_EXERCISE REQUIREMENTS_
Below is a listing. Return the lines from the one that contains "The height and" to the one that contains "the pink ice", both ends included, verbatim and with no pictures.

_SUPPLIED ENTRIES_
*** Block opens ***
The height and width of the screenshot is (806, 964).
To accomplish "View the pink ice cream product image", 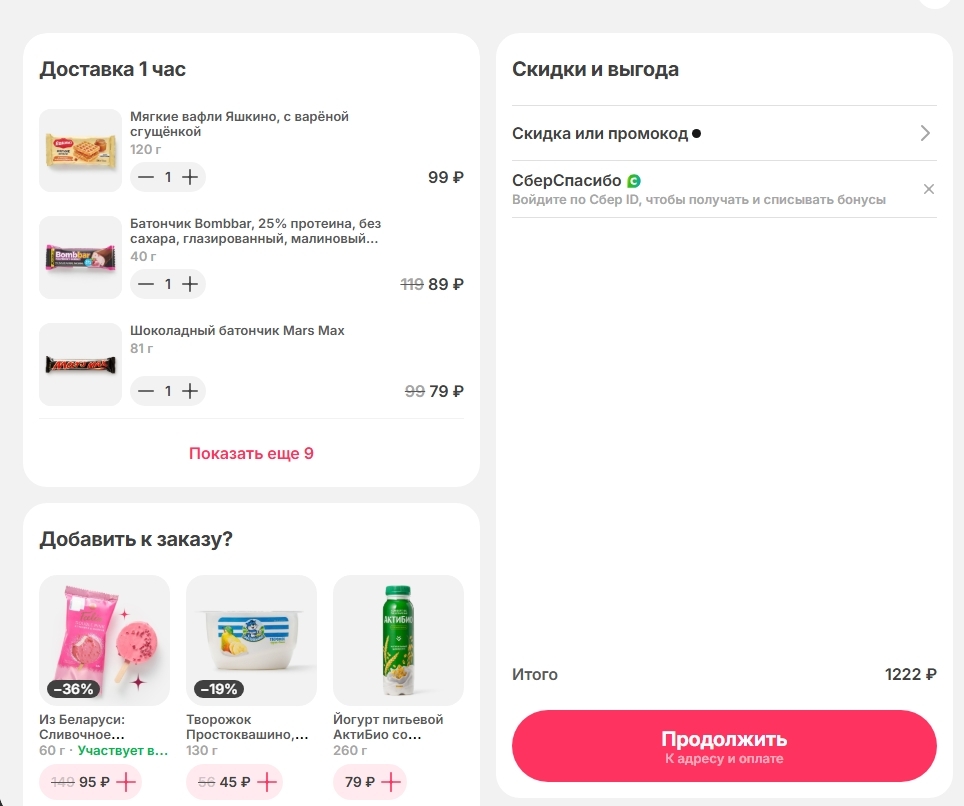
*** Block closes ***
*** Block opens ***
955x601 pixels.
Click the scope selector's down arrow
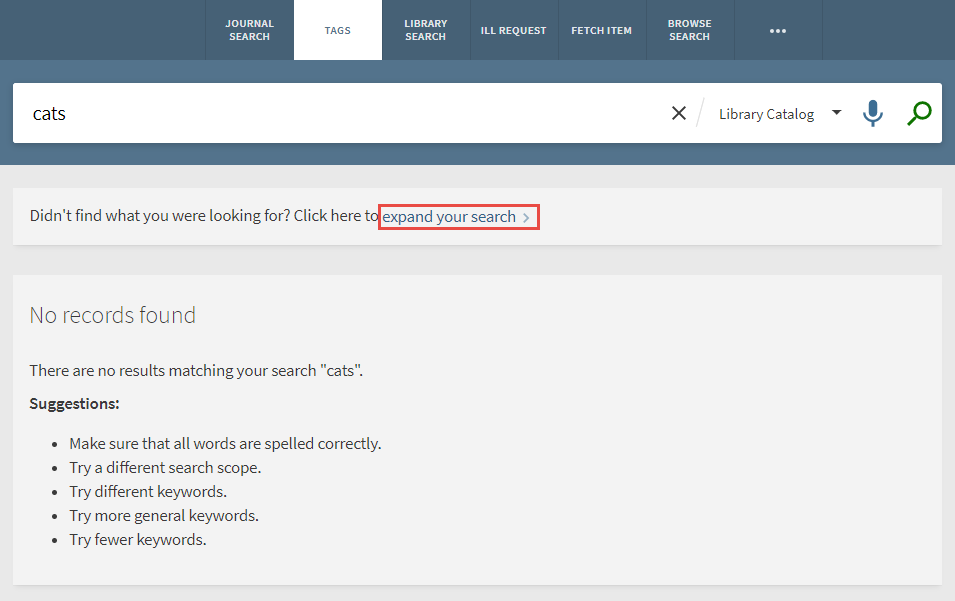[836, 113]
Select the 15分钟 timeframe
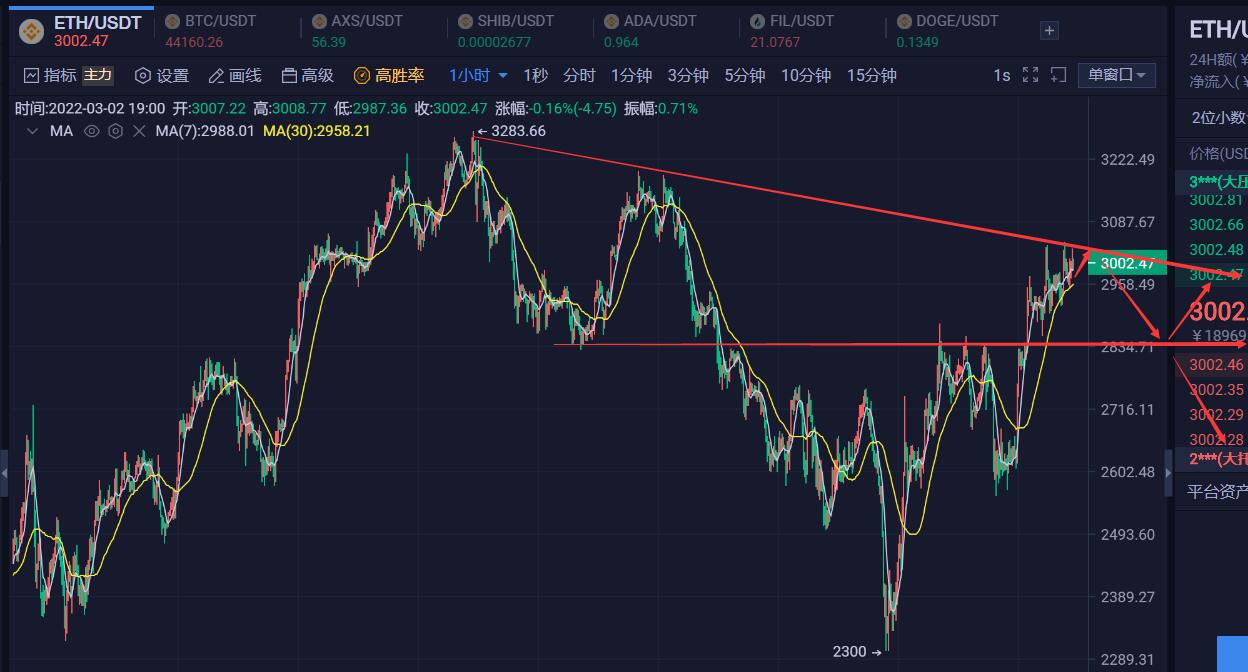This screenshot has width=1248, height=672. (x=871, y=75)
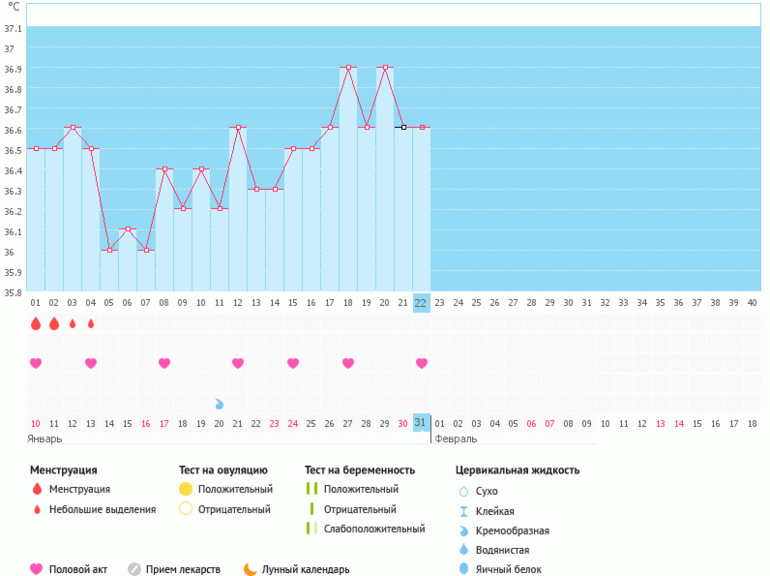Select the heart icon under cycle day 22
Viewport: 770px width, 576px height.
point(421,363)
*** Block closes ***
_ANSWER_
The height and width of the screenshot is (806, 964).
To accomplish "View the pink ice cream product image", 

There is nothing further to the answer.